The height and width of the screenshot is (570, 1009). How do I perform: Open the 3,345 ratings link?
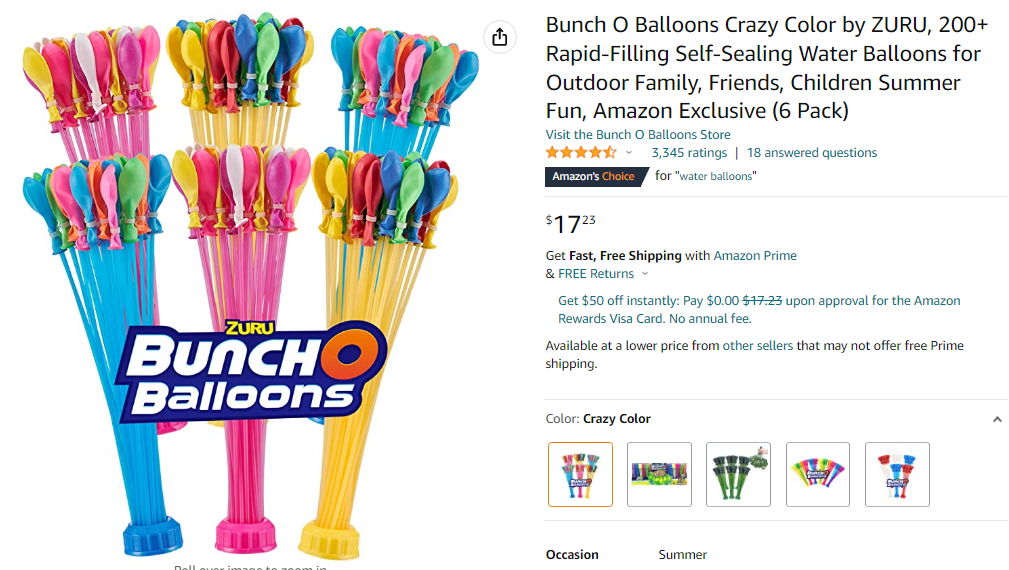(689, 153)
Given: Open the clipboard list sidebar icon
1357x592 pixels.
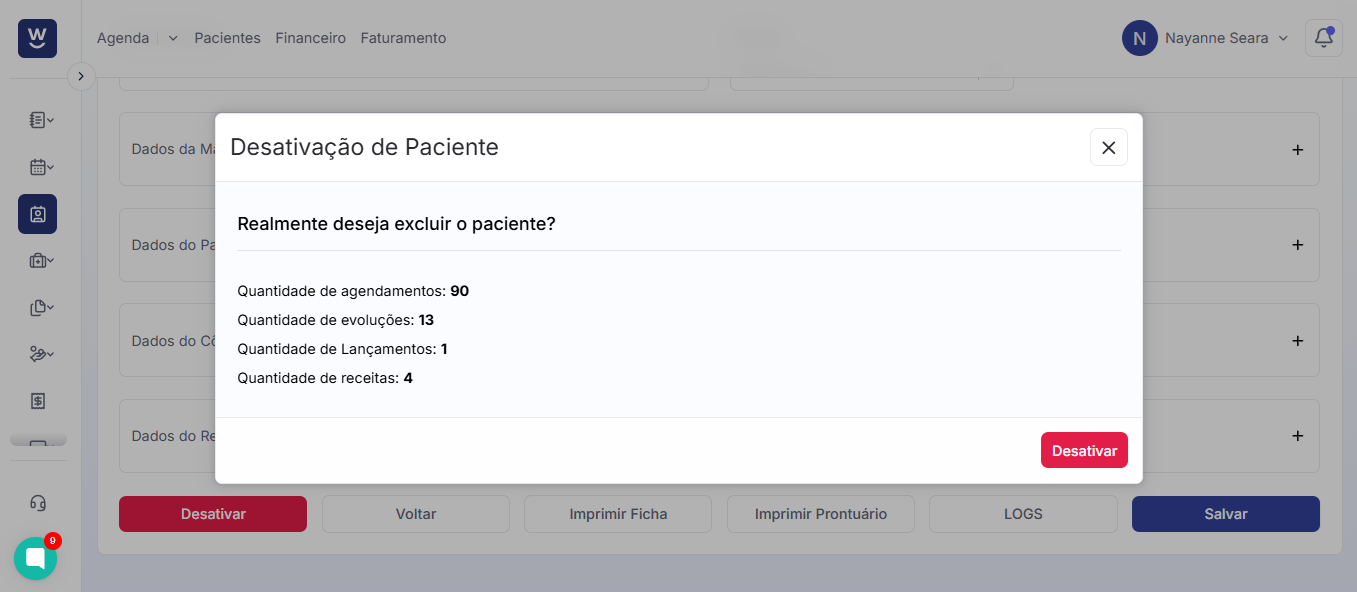Looking at the screenshot, I should tap(38, 120).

• • • • • • •

Retype the data above exactly. Leave the pictures out.

The height and width of the screenshot is (570, 1009). How do I perform: Open the 3,345 ratings link?
(689, 153)
Given: Open the clipboard list sidebar icon
1357x592 pixels.
Looking at the screenshot, I should tap(38, 120).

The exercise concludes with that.